If $1<p<\infty$ prove that the unit ball of $L^p$ is strictly convex; this means that if
$$\|f\|_p=\|g\|_p=1, \ \ f\neq g, \ \ \ h=\frac{1}{2}(f+g)$$
then $\|h\|_p<1$.
By Minkowsky inequality we have:
$$\|h\|_p=\frac{1}{2}\|f+g\|_p\leq \frac{1}{2}\|f\|_p+\frac{1}{2}\|g\|_p=1$$
But I don't know how to get the strict inequality; probably because I don't use $f\neq g$.

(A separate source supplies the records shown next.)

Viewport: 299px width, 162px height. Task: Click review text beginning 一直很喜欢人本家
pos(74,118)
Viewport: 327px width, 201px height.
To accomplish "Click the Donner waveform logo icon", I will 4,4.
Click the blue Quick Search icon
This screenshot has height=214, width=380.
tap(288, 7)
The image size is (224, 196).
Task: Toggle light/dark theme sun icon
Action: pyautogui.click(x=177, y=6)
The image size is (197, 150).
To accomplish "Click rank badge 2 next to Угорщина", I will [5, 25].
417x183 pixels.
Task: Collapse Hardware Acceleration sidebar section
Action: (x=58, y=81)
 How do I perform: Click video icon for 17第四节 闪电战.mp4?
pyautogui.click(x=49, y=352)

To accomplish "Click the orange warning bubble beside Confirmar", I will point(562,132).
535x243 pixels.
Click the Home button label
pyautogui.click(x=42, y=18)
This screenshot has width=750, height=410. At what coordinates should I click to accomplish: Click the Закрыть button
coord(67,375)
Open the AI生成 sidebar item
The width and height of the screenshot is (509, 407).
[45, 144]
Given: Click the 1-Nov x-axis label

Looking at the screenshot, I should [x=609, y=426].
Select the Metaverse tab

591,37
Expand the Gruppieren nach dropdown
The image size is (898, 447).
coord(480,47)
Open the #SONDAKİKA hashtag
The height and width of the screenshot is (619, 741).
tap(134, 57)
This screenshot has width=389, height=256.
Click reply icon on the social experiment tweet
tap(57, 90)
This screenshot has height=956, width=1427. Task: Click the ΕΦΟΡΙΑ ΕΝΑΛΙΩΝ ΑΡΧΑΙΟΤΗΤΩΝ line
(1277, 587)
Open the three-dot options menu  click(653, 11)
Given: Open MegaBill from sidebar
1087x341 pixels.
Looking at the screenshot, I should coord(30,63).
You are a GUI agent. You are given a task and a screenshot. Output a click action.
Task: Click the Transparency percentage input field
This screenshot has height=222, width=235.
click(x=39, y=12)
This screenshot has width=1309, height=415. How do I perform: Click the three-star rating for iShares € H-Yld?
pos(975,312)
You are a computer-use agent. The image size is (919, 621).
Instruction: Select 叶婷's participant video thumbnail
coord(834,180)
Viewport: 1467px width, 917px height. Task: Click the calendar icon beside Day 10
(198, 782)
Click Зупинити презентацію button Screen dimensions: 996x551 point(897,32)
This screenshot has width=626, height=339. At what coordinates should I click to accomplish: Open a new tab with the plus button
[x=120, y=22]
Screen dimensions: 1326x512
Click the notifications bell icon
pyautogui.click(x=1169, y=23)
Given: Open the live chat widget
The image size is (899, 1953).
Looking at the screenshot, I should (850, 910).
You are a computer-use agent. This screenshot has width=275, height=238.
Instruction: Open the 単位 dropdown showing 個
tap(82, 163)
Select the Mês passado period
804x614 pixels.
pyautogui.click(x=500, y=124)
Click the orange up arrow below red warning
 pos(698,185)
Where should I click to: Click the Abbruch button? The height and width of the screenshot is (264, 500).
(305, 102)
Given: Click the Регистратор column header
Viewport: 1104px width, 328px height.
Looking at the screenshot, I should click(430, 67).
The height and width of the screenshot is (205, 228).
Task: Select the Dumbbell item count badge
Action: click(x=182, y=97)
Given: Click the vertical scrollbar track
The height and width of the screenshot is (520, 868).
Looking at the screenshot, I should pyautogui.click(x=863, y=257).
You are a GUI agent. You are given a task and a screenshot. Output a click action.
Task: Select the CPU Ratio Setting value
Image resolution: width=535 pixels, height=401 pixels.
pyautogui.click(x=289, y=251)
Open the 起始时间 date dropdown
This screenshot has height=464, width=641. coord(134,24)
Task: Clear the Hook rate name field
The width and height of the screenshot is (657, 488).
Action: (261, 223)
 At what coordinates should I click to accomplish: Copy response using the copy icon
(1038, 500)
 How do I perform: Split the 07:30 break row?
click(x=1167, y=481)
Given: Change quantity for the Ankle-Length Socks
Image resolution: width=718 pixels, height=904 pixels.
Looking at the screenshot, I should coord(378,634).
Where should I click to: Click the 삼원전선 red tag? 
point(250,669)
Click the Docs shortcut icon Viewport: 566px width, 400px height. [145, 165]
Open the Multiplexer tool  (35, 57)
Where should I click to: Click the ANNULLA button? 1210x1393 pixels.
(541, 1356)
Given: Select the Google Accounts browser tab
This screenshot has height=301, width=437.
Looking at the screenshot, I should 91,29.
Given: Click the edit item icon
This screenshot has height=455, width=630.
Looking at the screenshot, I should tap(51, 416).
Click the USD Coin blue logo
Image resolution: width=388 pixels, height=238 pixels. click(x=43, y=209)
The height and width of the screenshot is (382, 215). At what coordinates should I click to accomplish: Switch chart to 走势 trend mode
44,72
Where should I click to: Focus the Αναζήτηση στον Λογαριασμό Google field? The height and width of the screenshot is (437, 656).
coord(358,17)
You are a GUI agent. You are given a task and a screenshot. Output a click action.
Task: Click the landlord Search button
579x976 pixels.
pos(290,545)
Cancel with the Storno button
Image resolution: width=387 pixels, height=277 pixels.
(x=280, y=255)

Thank you for any suggestion.
On
This's a theorem in real analysis whose proof is based on the following two inequalities:
(Clarkson's Inequality) Let $f$ and $g$ be in $L^p$, then
(1) For $p\geq 2$,
$$\|{\frac{f+g}{2}}\|_p^p+\|\frac{f-g}{2}\|_p^p\leq \frac{1}{2}(\|f\|_p^p+\|g\|_p^p).$$
(2)For $p\in(1,2)$, $$\|f+g\|^p_p+\|f-g\|_p^p\leq2(\|f\|^p_p+\|g\|^p_p)^{q-1}.$$
To prove these two inequalities we can apply Minkowski's inequality and etc.
In Minkowski's inequality, equality holds if and only if $f$ and $g$ are linearly dependent. If $f,g$ have norm $1$, the only way for them to be linearly dependent is if $f = \lambda g$ with $|\lambda| = 1$. Plugging this into your expression for $h$, we get
$$h = \frac{1}{2}(f+g) = \frac{1}{2}(\lambda g+g) = \frac{\lambda+1}{2}g.$$
Then
$$\|h\| = \frac{|\lambda+1|}{2}\|g\| = \frac{|\lambda+1|}{2}.$$
Writing $\lambda = x+iy$, we get $|\lambda+1| = \sqrt{(1+x)^2+y^2}$. Since $|\lambda|=1$, $y^2 = 1-x^2$, giving that
$$|\lambda+1| = \sqrt{(1+x)^2+1-x^2} = \sqrt{1+2x+x^2+1-x^2} = \sqrt{2+2x}.$$
If $x\neq 1$, then $2+2x < 4$ and so $\sqrt{2+2x} < 2$, giving that
$$\|h\| = \frac{|\lambda+1|}{2} < \frac{2}{2} = 1.$$
If $x=1$, then $y=0$ and so $f = g$ so the only way $\|h\| = 1$ is if $f=g$.